_WHAT THIS TASK INVOLVES_
Every line in the data below that holds "computer" should be found and copied.

RECORD EXTRACTS: Begin

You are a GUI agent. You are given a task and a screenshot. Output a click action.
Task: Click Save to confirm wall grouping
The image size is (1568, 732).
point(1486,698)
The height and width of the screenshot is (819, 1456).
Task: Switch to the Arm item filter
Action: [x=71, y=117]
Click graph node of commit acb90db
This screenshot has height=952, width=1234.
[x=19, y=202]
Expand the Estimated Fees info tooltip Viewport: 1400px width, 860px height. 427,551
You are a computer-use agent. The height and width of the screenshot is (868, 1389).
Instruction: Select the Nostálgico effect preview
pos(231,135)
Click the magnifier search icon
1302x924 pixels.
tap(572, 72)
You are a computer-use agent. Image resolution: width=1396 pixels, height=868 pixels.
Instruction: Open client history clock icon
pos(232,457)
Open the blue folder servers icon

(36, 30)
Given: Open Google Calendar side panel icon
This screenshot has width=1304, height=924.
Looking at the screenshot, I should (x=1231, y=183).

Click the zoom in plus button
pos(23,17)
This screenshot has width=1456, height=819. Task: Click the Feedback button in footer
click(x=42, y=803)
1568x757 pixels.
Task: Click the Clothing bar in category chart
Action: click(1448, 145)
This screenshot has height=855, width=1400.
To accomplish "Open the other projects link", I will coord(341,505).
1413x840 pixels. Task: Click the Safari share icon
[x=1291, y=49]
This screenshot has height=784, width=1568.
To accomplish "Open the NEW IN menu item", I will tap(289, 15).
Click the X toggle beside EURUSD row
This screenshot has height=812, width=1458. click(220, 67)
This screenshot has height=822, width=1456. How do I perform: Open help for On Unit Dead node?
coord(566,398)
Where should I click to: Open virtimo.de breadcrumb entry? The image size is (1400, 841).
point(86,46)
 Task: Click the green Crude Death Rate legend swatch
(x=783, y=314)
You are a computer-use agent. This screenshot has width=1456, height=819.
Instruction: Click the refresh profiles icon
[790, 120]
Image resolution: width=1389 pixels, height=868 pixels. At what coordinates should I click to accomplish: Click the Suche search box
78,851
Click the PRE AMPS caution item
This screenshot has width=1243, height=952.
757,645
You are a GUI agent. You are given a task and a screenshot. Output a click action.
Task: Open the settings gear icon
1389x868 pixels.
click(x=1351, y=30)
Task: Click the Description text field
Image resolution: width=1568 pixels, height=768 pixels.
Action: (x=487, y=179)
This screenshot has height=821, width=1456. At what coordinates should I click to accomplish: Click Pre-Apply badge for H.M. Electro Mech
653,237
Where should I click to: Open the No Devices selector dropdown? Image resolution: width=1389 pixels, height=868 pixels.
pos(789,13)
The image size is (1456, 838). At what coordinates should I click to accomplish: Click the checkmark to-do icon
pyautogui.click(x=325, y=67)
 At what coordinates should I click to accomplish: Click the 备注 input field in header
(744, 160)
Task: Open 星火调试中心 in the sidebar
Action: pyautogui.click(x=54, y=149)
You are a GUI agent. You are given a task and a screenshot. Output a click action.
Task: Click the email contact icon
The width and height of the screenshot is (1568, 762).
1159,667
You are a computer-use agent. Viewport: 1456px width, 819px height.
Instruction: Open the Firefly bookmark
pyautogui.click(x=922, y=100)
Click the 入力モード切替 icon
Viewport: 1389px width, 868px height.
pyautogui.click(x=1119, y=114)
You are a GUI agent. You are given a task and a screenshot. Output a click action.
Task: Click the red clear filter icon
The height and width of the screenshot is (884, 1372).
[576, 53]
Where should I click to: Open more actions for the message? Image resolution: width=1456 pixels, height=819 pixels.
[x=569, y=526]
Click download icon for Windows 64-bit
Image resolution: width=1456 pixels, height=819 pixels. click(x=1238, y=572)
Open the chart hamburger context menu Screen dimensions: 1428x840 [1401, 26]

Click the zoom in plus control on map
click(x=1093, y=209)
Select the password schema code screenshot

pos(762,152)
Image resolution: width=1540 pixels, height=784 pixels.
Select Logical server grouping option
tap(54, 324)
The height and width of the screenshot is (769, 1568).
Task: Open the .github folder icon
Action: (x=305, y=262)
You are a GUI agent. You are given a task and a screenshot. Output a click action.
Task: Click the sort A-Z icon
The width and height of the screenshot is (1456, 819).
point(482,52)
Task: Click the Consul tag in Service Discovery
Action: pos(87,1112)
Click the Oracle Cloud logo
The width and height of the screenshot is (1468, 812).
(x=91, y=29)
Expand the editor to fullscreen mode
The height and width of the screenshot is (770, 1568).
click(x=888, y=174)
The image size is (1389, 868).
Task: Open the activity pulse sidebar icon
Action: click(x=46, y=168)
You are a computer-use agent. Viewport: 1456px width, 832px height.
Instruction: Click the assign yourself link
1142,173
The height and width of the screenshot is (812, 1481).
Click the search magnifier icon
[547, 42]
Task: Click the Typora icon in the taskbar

RECORD EXTRACTS: End

_ANSWER TO THIS TASK_
You are a computer-use agent. The height and width of the screenshot is (868, 1389).
You are a computer-use agent. Image resolution: width=1396 pixels, height=868 pixels.
You are a computer-use agent. This screenshot has width=1456, height=819.
You are a computer-use agent. Viewport: 1456px width, 819px height.
You are a computer-use agent. Viewport: 1456px width, 832px height.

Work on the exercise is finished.